Ilmu VS Perilaku
Kualitas manusia ditentukan oleh 2K: Kompetensi dan Karakter. Kompetensi bicara kecerdasan. Karakter fokus di perilaku. Hubungan 2K bukan keseimbangan. Bukan pula punya peran masing-masing 50%. Tetapi keduanya saling mengisi, memperkuat, mengokohkan. Di bangunan, karakter itu fondasi. Ibarat buah, kompetensi kulit dan karakter isi. Di pepohonan, karakter adalah akar. Fondasi, isi dan akar tak tampak. Yang tampak cantik, indah dan menarik adalah bangunan, kulit, batang cabang serta dedaunannya.

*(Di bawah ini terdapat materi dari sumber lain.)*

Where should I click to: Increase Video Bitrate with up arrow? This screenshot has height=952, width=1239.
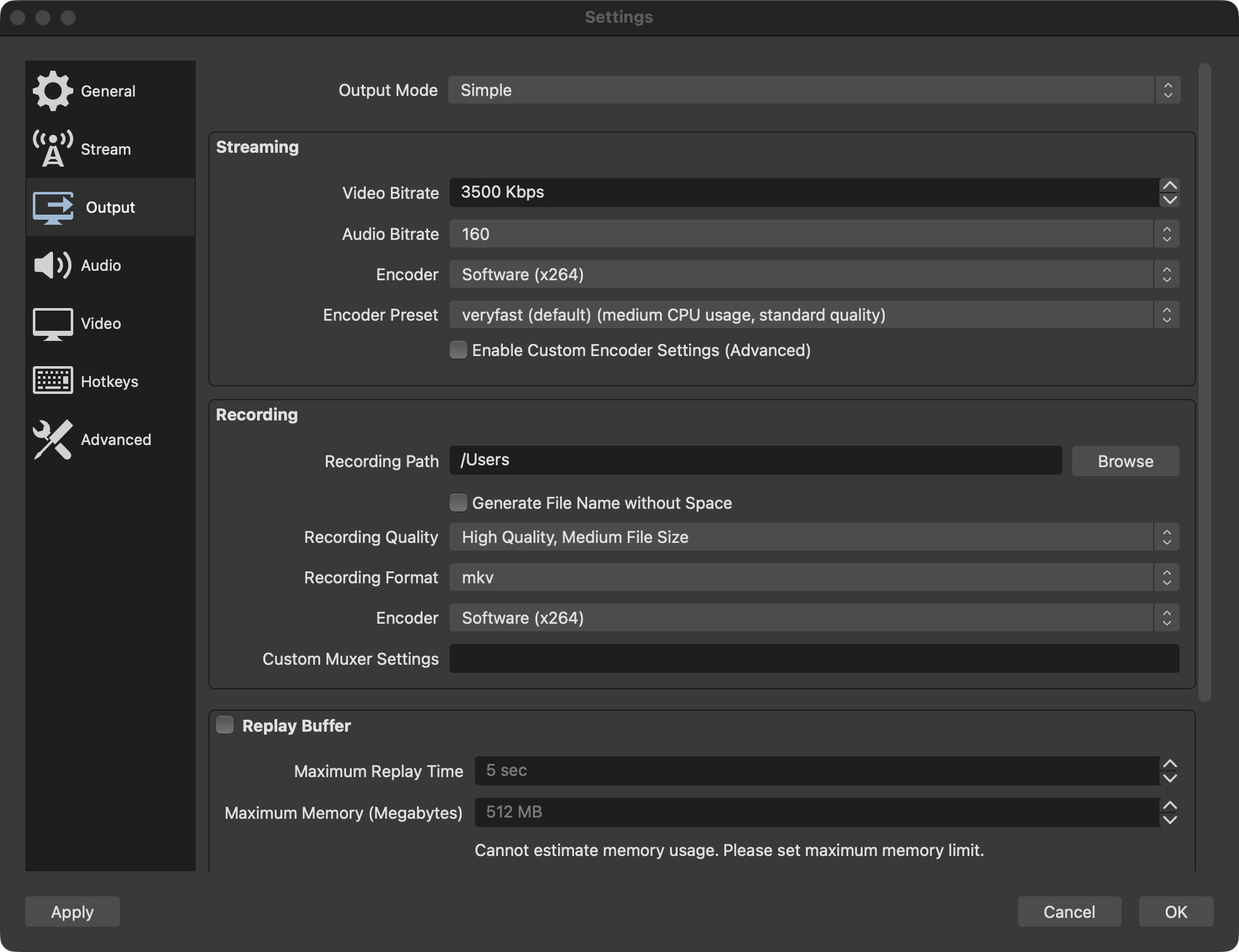tap(1170, 186)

Tanpa fondasi, bangunan pasti rubuh. Akar rusak, pohon pun tak tumbuh sehat. Semenarik-menariknya kulit, yang utama tetap isi. Tubuh boleh atletis atau seksi. Juga menawan karena ganteng dan cantik. Untuk dipandang-pandang tak akan bosan. Untuk sekadar teman, oke lah. Untuk jadi sobat, apalagi pasangan hidup yang kita nikahi, nanti dulu. Tak cukup yang dilihat cuma fisiknya. Sebab yang fisik, pasti peyot.
Cuma itulah kita. Yang memesona tetap fisik. Dia jahat pada yang lain, kita tersanjung. Sebab pada kita tidak. Padahal sifat dasarnya jahat. Bahaya! Dia sombong pada yang lain, kita juga mesem-mesem. Sebab untuk kita, apapun dia berikan. Padahal sifat utamanya, angkuh. Ini juga bawa petaka. Artinya seringkali kita sisihkan nilai-nilai dan perilaku negatif. Maka yang wanita utamakan cantiknya. Yang pria utamakan gelar, pangkat dan hartanya.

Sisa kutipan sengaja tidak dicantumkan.